Quoting figures from the recently published Warwick Commission report, Enriching Britain: Culture, Creativity and Growth, which highlight the decline in creative opportunities for young people in education, he said: “The number of primary school children taking part in music fell from well over half in 2010, to just over a third by 2013.

“The number of arts and culture teachers in schools has fallen by 11 per cent since 2010. And in 2013, only 8.4 per cent of students combined arts and culture and science subjects at AS level.

“In my view, this is a direct consequence of a backward-looking, narrow educational philosophy from a government that has gone from the Gove regime, to the Gove regime in all but name. We have to turn that round.”

He pledged to do this by guaranteeing “every young person, from whatever background, access to the arts and culture: a universal entitlement to a creative education for every child.”

This would be done by strengthening creative education in schools and after-school clubs and by building “clear paths from school, college and university into the arts and culture or creative industries.” He added that he would use “the power of the Prime Minister’s office to raise the status of arts and culture policy and improve provision for young people across the country.”

Prime Minister’s committee

Interviewed about the speech by John Wilson on Radio 4’s Front Row progamme, Miliband said he would set up a committee on arts, culture and the creative industries chaired by the prime minister, and pledged that a Labour government would not consider abolishing the Department for Culture, Media and Sport.

“It seems to me that arts and culture policy have got to move from just being about the department of culture to being about every department across Whitehall,” he said.

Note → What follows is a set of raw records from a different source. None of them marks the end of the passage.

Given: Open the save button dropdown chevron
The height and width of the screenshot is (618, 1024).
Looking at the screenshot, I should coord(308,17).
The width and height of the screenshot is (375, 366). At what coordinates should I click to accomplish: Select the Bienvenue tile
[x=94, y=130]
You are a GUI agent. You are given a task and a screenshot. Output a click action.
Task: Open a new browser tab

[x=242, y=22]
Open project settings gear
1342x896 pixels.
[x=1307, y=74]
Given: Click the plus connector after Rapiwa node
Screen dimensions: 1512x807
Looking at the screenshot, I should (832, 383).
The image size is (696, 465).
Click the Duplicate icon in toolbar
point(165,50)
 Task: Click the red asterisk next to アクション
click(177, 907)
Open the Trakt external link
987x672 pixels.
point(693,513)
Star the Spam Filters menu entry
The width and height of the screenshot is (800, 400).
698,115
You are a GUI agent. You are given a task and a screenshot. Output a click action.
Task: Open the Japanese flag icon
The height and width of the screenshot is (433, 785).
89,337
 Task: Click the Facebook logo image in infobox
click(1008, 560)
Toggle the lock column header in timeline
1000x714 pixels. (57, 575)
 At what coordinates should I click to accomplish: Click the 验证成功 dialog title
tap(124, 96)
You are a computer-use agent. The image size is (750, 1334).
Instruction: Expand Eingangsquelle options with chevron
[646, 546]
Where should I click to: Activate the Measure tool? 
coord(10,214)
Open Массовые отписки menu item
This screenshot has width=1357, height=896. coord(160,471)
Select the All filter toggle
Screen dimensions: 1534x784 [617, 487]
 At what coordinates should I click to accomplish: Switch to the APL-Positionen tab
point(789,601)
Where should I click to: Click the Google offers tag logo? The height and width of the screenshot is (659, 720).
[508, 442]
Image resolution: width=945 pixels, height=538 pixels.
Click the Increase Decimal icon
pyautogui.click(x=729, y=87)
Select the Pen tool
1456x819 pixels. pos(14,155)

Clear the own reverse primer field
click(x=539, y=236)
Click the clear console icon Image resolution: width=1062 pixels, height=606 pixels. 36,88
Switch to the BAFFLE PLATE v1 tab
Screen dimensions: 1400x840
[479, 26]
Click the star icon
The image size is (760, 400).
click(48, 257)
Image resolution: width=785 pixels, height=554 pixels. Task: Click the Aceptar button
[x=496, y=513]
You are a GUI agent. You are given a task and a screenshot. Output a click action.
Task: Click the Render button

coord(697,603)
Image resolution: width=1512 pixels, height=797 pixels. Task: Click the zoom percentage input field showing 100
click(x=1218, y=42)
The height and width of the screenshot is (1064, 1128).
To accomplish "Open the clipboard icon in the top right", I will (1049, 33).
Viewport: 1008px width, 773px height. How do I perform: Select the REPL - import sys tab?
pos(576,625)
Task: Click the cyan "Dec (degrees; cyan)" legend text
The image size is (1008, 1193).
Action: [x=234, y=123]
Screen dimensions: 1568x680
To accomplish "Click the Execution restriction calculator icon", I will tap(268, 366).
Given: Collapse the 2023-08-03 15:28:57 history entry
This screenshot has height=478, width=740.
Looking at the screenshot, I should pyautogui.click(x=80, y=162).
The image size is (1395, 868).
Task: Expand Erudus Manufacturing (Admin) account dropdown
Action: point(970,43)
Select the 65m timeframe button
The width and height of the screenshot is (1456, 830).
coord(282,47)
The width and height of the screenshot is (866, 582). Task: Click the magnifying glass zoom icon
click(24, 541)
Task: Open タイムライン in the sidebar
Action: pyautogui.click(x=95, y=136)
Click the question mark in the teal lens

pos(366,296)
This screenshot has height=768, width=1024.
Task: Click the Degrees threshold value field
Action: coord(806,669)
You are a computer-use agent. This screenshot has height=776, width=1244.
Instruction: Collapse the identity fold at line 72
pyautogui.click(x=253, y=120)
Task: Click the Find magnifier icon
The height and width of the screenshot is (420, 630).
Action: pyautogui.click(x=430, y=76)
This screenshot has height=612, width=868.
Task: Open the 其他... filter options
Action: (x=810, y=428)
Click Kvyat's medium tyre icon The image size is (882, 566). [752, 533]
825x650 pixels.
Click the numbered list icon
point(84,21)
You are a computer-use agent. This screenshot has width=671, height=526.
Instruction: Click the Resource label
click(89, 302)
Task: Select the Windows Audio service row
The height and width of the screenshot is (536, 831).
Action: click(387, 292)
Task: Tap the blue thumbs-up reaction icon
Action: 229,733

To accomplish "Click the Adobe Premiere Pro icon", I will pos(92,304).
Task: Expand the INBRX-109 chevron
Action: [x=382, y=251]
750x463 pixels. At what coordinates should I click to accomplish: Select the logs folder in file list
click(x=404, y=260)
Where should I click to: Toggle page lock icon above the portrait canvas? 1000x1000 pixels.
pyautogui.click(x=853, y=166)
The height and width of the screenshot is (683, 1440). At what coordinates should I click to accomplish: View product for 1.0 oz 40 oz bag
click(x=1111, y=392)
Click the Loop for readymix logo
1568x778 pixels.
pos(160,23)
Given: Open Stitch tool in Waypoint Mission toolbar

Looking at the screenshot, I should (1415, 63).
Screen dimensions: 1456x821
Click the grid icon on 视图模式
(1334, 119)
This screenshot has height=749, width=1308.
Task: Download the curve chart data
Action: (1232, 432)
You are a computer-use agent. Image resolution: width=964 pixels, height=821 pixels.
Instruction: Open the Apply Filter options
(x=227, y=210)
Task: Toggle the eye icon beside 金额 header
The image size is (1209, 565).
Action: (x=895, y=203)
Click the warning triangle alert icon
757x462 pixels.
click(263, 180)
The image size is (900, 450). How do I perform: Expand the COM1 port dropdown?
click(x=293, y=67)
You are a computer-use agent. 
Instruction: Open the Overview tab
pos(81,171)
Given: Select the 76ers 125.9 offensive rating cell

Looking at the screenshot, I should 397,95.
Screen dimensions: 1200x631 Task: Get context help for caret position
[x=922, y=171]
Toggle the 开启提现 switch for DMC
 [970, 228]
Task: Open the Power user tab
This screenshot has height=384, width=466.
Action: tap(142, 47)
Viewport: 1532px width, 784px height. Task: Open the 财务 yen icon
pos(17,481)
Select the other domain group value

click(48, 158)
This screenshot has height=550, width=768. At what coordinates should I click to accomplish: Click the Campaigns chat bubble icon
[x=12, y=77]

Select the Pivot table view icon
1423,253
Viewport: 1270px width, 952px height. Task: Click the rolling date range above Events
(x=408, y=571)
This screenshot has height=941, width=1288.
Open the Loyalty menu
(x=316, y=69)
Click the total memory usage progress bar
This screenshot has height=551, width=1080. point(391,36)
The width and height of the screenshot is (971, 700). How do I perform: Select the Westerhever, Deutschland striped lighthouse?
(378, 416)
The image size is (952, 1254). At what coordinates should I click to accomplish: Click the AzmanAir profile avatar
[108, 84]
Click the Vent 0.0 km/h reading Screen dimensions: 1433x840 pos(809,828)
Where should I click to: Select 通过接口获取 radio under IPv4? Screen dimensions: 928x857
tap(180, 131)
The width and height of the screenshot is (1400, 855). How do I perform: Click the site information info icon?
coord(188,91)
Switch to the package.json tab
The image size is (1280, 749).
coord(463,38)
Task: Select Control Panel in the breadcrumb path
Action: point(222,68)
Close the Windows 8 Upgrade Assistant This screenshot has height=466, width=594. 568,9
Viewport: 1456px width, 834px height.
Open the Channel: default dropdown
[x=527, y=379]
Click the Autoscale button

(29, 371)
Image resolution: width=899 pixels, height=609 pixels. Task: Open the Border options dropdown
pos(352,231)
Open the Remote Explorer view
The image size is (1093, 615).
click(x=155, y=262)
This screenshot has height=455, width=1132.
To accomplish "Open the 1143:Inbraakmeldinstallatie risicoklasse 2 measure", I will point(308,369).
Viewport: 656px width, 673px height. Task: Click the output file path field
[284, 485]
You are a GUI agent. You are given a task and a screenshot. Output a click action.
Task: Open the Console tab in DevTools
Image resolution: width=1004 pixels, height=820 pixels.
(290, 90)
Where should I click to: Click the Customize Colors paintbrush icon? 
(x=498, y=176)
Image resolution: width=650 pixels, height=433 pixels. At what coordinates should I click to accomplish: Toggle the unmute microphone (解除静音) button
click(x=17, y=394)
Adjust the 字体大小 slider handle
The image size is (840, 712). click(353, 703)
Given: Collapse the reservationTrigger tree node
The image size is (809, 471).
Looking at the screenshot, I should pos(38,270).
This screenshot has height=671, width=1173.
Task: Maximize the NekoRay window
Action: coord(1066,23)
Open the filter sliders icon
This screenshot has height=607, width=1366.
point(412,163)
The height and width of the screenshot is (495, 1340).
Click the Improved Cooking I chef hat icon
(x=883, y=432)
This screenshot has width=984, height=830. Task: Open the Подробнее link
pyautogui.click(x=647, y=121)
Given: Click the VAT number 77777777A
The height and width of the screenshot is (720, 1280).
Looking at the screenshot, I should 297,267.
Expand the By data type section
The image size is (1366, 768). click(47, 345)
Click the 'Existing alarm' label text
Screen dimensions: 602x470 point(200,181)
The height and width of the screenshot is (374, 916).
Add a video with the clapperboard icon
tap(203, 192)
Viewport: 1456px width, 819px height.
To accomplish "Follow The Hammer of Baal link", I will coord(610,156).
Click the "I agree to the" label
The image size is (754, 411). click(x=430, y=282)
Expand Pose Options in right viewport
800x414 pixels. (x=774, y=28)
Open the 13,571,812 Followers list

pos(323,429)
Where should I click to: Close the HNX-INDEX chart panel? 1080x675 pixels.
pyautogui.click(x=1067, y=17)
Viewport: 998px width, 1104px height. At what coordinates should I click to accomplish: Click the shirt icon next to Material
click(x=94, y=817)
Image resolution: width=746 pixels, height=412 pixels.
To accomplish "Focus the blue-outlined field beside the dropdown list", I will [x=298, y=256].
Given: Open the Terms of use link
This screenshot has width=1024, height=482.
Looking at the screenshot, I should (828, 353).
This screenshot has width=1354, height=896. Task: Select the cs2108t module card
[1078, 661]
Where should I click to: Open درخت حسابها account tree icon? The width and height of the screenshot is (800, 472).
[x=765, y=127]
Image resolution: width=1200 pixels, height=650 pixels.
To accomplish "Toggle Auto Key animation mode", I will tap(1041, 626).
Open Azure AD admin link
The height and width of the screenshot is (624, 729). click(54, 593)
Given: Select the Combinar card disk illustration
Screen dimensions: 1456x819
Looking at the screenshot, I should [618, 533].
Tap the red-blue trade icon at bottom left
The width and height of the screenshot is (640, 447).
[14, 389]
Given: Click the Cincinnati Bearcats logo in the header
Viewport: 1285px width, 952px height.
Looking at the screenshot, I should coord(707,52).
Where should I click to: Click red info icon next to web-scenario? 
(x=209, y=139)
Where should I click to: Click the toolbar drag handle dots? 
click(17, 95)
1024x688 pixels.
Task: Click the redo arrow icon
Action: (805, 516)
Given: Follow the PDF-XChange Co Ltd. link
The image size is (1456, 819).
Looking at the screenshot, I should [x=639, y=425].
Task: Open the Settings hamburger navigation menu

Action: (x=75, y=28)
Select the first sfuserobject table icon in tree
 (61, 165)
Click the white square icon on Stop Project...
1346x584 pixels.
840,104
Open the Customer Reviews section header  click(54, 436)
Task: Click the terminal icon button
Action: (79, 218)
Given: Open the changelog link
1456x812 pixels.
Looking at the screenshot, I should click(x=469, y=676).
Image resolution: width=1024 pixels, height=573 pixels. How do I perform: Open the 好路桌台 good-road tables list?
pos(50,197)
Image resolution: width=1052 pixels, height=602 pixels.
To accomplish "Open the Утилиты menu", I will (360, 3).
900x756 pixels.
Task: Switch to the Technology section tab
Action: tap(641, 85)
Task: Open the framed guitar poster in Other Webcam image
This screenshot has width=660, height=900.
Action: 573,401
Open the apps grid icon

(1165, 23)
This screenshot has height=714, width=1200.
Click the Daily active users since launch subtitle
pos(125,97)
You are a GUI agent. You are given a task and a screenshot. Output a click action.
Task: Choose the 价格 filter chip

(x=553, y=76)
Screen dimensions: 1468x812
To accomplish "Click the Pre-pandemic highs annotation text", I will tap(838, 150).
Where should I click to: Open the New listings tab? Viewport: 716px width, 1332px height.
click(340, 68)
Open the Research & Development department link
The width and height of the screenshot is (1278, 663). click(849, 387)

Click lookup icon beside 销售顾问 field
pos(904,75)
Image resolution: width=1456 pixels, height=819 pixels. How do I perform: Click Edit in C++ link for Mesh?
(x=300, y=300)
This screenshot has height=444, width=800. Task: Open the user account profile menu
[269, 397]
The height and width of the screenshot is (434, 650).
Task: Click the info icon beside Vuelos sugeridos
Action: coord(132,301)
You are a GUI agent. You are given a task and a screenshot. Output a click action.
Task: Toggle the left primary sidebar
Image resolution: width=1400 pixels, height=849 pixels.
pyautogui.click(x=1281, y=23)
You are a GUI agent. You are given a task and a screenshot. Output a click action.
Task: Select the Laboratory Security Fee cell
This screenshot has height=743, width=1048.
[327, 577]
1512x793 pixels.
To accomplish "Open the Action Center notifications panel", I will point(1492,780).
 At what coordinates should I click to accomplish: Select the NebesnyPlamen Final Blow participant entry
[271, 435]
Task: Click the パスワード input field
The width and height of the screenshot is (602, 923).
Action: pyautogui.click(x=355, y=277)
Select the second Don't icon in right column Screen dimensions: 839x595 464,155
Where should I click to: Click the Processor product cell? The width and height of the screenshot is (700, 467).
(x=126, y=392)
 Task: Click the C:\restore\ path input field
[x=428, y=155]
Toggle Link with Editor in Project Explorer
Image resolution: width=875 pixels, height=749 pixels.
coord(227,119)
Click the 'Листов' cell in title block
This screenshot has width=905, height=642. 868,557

During the interview, Miliband also reiterated Labour’s commitment to free museums and galleries – a policy brought in by Labour culture secretary Chris Smith in 2001 – and addressed the problem of unpaid internships in the arts.

Stressing the key role of the arts and creative industries to the country both economically and culturally, he said: “I deeply regret what this government has done on the downgrading of arts and culture. It makes no sense to devalue these areas.”

A key theme was the importance of reinstating the arts as a vital part of every child’s education. Responding to a question about accessibility to the arts, and in particular Warwick Commission findings about how middle class and white most arts audiences are, he said: “It does go back to education you know. What happens in education is fundamental.”

Pre-election events

Miliband’s speech at Battersea Arts Centre was the first of a series of events hosted by the Creative Industries Federation featuring senior politicians in the lead up to the General Election in May.

Shadow minister for the arts Chris Bryant will discuss Labour’s cultural plans on 25 February at The Custard Factory, Birmingham, while on 16 March in London (venue TBC) education secretary Nicky Morgan will outline the government’s position on cultural education.

On 8 April at the Royal Opera House, London, the Creative Industries Hustings will see culture minister Ed Vaizey and deputy Labour leader Harriet Harman, along with spokespeople from the other major political parties, debate their parties’ policies on the arts and creative industries.

Launched in November 2014, the Creative Industries Federation is a national membership organisation for the UK’s public arts, commercial creative industries and cultural education.